Lesson 20: Executing the Graphics Pipeline

Version 1.2, updated 2022-08-23

The time has finally come: today we’re going to see the triangle being rendered into our window. So without further ado, let’s get going!

The one thing that we’re still missing for it all to work is to execute our pipeline on the GPU. Looking back at lesson 10, we already know that in order to make the GPU do anything we need to record instructions into command buffers. Those buffers need to be allocated from a command pool. So let’s start by creating the pool (remember, we didn’t keep that code around because it’s only a single function call).

const auto commandPool = logicalDevice.device->createCommandPoolUnique(
    vk::CommandPoolCreateInfo{}
        .setFlags( vk::CommandPoolCreateFlagBits::eResetCommandBuffer )
        .setQueueFamilyIndex( logicalDevice.queueFamilyIndex )
);

This time we need to set the eResetCommandBuffer flag because we’re going to re-use our command buffers¹. So we need to inform Vulkan about that.

From the pool we can now create the actual command buffers. We’re going to create as many as the number of frames we asked for when creating the swapchain²:

const auto commandBufferAllocateInfo = vk::CommandBufferAllocateInfo{}
    .setCommandPool( *commandPool )
    .setLevel( vk::CommandBufferLevel::ePrimary )
    .setCommandBufferCount( requestedSwapchainImageCount );
const auto commandBuffers = logicalDevice.device->allocateCommandBuffers( commandBufferAllocateInfo );

Recording the command buffer

Now that we have the command buffers, let’s create a stub to record into them in a new sourcecode file pair rendering.cpp / rendering.hpp:

void record_command_buffer(
    const vk::CommandBuffer& commandBuffer
)
{
    commandBuffer.begin( vk::CommandBufferBeginInfo{} );
    commandBuffer.bindPipeline( vk::PipelineBindPoint::eGraphics, pipeline );

    commandBuffer.end();
}

This should look pretty familiar as we had to do pretty much the same already when we recorded the commands for our compute pipeline.

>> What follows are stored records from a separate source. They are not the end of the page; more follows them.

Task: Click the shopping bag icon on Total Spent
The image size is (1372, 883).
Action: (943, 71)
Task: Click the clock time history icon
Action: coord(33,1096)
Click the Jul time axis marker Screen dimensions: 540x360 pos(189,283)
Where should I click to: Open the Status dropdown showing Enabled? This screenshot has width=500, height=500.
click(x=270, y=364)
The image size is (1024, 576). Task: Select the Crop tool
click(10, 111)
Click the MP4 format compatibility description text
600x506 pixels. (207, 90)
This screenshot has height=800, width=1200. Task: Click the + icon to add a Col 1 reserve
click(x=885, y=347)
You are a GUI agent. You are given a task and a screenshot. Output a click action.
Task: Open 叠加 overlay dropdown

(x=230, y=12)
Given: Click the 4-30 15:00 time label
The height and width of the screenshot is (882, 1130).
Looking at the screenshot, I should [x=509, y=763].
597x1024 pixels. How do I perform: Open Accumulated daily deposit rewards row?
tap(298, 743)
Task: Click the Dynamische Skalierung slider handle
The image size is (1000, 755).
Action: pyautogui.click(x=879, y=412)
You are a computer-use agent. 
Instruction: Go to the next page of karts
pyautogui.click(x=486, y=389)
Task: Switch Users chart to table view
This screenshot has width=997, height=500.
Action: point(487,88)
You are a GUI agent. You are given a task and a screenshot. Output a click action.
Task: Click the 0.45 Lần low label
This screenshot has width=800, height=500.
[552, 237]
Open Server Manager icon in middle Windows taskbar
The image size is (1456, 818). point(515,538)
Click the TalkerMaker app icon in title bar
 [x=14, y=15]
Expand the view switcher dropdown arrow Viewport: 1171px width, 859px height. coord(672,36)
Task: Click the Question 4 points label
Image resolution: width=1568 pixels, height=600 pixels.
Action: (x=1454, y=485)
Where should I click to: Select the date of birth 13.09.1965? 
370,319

Back then the next step was to bind the descriptor set to the pipeline. We don’t have to do this here, as our pipeline doesn’t require a descriptor set. What we do need to bind to the pipeline however is a framebuffer. Conceptually this works in a very similar fashion, only that there is no such function as bindFramebuffer. Instead we need to begin (and later end) recording our render pass:

class CommandBuffer
{
    ...
    void beginRenderPass( const RenderPassBeginInfo& renderPassBegin, SubpassContents contents, ... );
    void endRenderPass( ... ); 
    ...
};

The SubpassContents parameter defines where the subsequent commands for the subpass(es) come from. They can be recorded into the current command buffer or loaded from another one. We’re going to record them directly into the framebuffer.

RenderPassBeginInfo looks like this:

struct RenderPassBeginInfo
{
    ...
    RenderPassBeginInfo& setRenderPass( RenderPass renderPass_ );
    RenderPassBeginInfo& setFramebuffer( Framebuffer framebuffer_ );
    RenderPassBeginInfo& setRenderArea( Rect2D const & renderArea_ ); 
    RenderPassBeginInfo& setClearValues( const container_t< const ClearValue >& clearValues_ )
    ...
};

renderPass_ and framebuffer_ should be self-explanatory.
renderArea_ can be used to limit the rendering to only a certain portion of the attached framebuffer images³.
the clearValues_ specify the color that the respective framebuffer attachment is filled with before the rendering starts, i.e. they set the background color. Note that this only works if a loadOp of eClear has been set for the respective attachment (see lesson 17).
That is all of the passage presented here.